Monte Carlo has been long used to evoke luxury. The original referent, a quartier of the Principality of Monaco on the French Riviera, is home to the world’s most famous casino, and has been a destination for the idle rich for generations.
Such long-standing relation has resulted more recently in overuse and debasement of the association. Far from an allusion to James Bond improbably winning a high-stakes hand of baccarat, the name has now become associated with either an “unpretentiously luxurious” and self-proclaimed “tray sheek” Vegas resort or a discontinued (but awesome) muscle car that was, for many years, the most dominant body style in NASCAR.
Rest assured, however, that when the cocktail known as the Monte Carlo was created, the name still possessed its connotations of Continental luxury. The drink itself is a great example of what is possible with the combination of a bare few classic ingredients.
The Monte Carlo
2 oz. rye whiskey
½ oz. Benedictine
2 dashes Angostura bitters
Stir all together with ice; strain into a chilled cocktail glass.
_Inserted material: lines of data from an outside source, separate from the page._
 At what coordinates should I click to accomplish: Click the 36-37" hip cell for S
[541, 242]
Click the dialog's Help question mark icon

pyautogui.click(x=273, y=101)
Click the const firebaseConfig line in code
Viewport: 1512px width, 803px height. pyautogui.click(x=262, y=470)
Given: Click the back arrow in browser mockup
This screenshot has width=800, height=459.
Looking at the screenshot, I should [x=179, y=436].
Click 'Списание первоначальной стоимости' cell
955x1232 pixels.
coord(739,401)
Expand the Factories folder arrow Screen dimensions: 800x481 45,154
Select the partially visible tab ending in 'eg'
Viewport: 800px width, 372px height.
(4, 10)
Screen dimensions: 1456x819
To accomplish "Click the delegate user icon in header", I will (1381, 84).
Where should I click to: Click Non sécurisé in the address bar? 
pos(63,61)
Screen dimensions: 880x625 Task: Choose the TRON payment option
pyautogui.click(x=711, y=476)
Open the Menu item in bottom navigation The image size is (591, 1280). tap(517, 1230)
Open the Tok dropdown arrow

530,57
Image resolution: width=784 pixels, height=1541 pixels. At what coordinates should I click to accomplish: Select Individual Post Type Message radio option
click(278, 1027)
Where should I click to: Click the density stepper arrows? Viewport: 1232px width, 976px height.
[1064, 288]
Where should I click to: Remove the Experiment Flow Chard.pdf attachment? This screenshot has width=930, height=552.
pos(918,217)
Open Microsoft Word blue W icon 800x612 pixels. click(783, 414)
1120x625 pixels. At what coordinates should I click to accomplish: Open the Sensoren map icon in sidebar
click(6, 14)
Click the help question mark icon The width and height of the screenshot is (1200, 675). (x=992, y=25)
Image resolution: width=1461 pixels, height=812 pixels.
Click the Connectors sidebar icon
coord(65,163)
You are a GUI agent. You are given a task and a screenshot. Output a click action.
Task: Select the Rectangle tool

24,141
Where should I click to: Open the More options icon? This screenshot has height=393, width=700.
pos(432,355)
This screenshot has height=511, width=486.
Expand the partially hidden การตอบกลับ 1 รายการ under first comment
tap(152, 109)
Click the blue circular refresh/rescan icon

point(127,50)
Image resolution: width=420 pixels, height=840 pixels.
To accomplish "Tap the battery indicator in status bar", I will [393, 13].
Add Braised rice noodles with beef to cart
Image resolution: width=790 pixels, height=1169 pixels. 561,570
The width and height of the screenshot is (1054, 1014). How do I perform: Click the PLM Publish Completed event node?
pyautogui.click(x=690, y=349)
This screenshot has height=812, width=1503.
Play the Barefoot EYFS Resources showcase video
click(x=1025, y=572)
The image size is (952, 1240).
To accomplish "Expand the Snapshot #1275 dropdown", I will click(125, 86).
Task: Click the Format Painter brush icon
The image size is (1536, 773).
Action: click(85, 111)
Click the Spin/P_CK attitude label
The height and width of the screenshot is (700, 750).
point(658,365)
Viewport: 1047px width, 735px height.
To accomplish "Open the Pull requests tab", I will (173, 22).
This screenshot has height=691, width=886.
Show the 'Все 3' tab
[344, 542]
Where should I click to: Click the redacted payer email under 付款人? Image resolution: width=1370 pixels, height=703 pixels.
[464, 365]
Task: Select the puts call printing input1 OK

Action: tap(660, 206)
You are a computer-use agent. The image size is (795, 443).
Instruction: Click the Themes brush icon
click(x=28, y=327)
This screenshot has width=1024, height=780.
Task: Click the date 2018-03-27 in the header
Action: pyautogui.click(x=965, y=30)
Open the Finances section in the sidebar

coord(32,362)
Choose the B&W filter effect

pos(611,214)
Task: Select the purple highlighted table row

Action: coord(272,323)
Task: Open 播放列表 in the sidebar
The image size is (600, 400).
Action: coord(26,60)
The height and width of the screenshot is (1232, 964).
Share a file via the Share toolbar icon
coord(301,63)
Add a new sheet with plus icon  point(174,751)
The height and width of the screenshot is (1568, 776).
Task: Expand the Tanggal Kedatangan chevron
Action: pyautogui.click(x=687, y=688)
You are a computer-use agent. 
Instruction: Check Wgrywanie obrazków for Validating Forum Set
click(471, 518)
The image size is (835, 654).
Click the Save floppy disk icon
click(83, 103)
It is, of course, a variation on a Manhattan. That said, a Manhattan is a Manhattan. This drink is not. Thus, it has a different name. Classic cocktails are like that. Very similar drinks still have different names. Why? Because, although in admittedly subtle ways, various drinks employ different ratios or ingredients or both. By way of extreme example, there are those who assert that a Martini must be stirred, and, if shaken à la Commander Bond, the resulting beverage is actually called a Bradford. Perhaps such a picayune taxonomy goes too far, but one must certainly draw the line at the modern practice of suffixing any and all cocktails served straight up with “-tini.”